A federal judge imposed an injunction on the Department of Defense after a group of 35 special forces services members sued over the vaccine mandate on religion grounds.
U.S. District Judge Reed O’Connor issued a preliminary injunction blocking the Navy and Defense Department from enforcing the mandate.
O’Connor points out that the Navy had not granted a single religious exemption to the vaccine rule.
He wrote (emphasis added):
“Our nation asks the men and women in our military to serve, suffer, and sacrifice. But we do not ask them to lay aside their citizenry and give up the very rights they have sworn to protect. Every president since the signing of the Religious Freedom Restoration Act has praised the men and women of the military for their bravery and service in protecting the freedoms this country guarantees.
In this case, members of the military seek protection under those very freedoms. Thirtyfive Navy Special Warfare servicemembers allege that the military’s mandatory vaccination policy violates their religious freedoms under the First Amendment and Religious Freedom Restoration Act. The Navy provides a religious accommodation process, but by all accounts, it is theater. The Navy has not granted a religious exemption to any vaccine in recent memory. It merely rubber stamps each denial. The Navy servicemembers in this case seek to vindicate the very freedoms they have sacrificed so much to protect. The COVID-19 pandemic provides the government no license to abrogate those freedoms. There is no COVID-19 exception to the First Amendment. There is no military exclusion from our Constitution.”

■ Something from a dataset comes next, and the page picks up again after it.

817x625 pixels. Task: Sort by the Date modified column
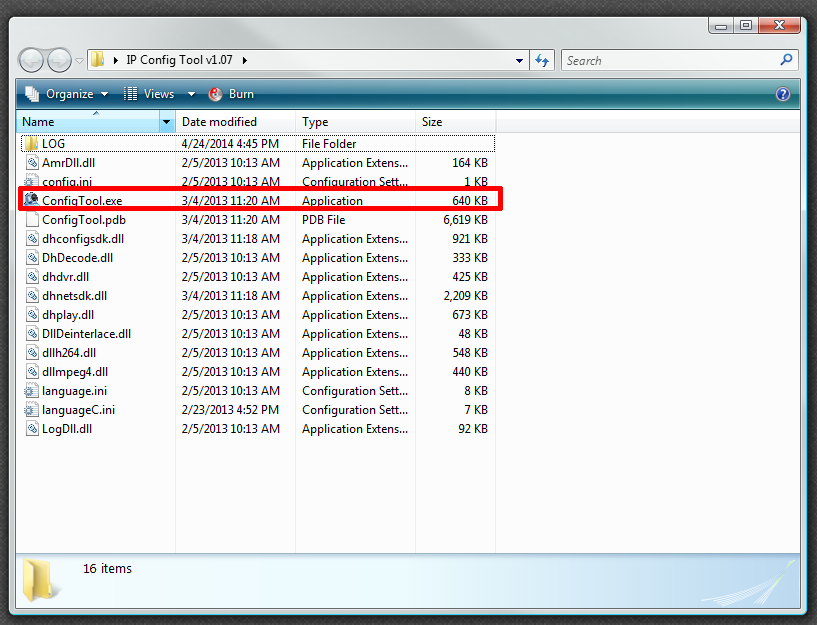tap(219, 122)
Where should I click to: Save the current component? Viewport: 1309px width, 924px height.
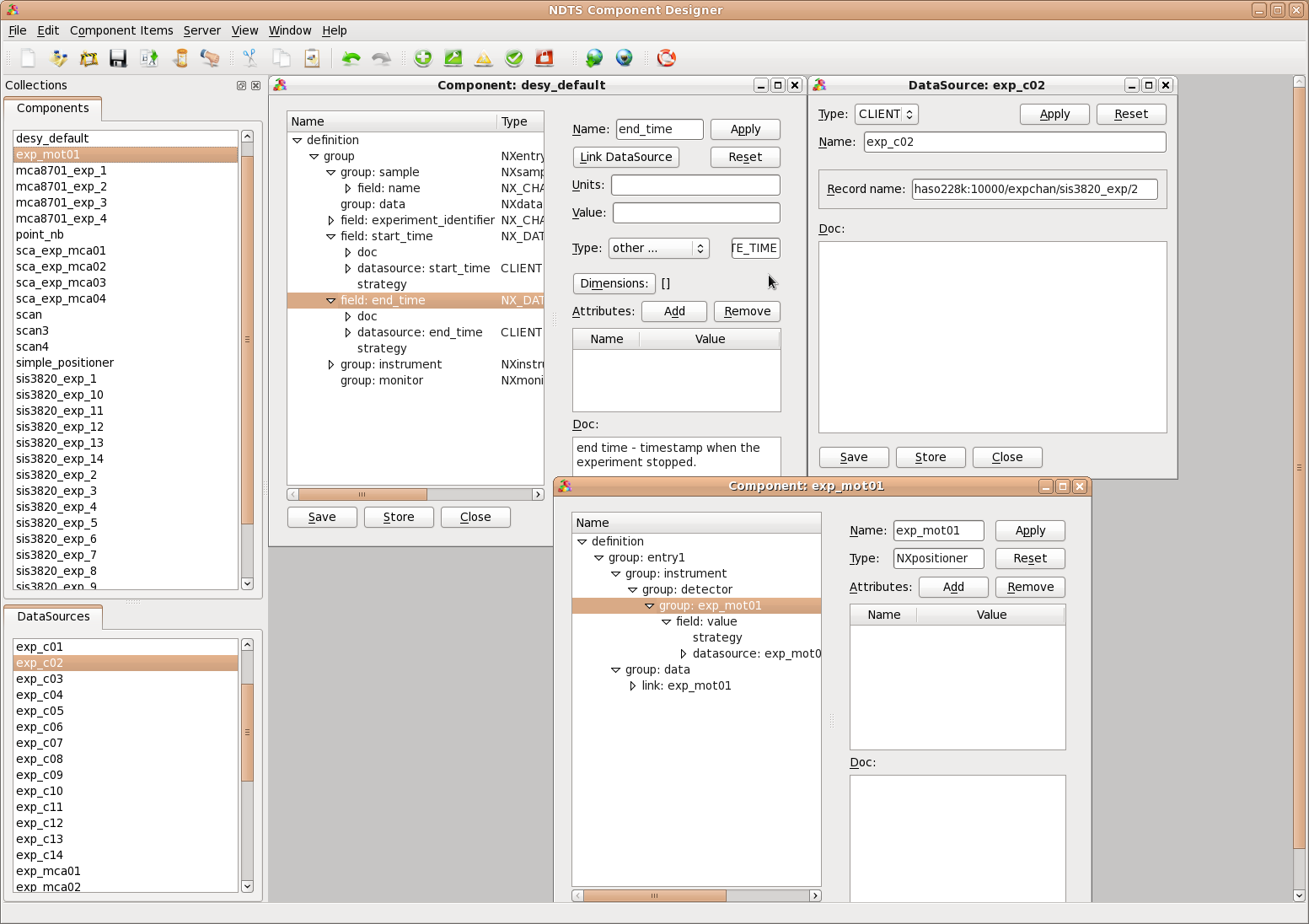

The First Liberty Institute, a group dedicated to defending U.S. religious freedoms, represented the special forces members.
Mike Berry, the institute’s general counsel said in a statement, “forcing a service member to choose between their faith and serving their country is abhorrent to the Constitution and America’s values.”
O'Connor's ruling comes as potentially thousands of U.S Marines face potential discharge for refusing the vaccine after the Department of Defense’s mandate on all active-duty service members went into effect for the Marine Corps on Nov. 28.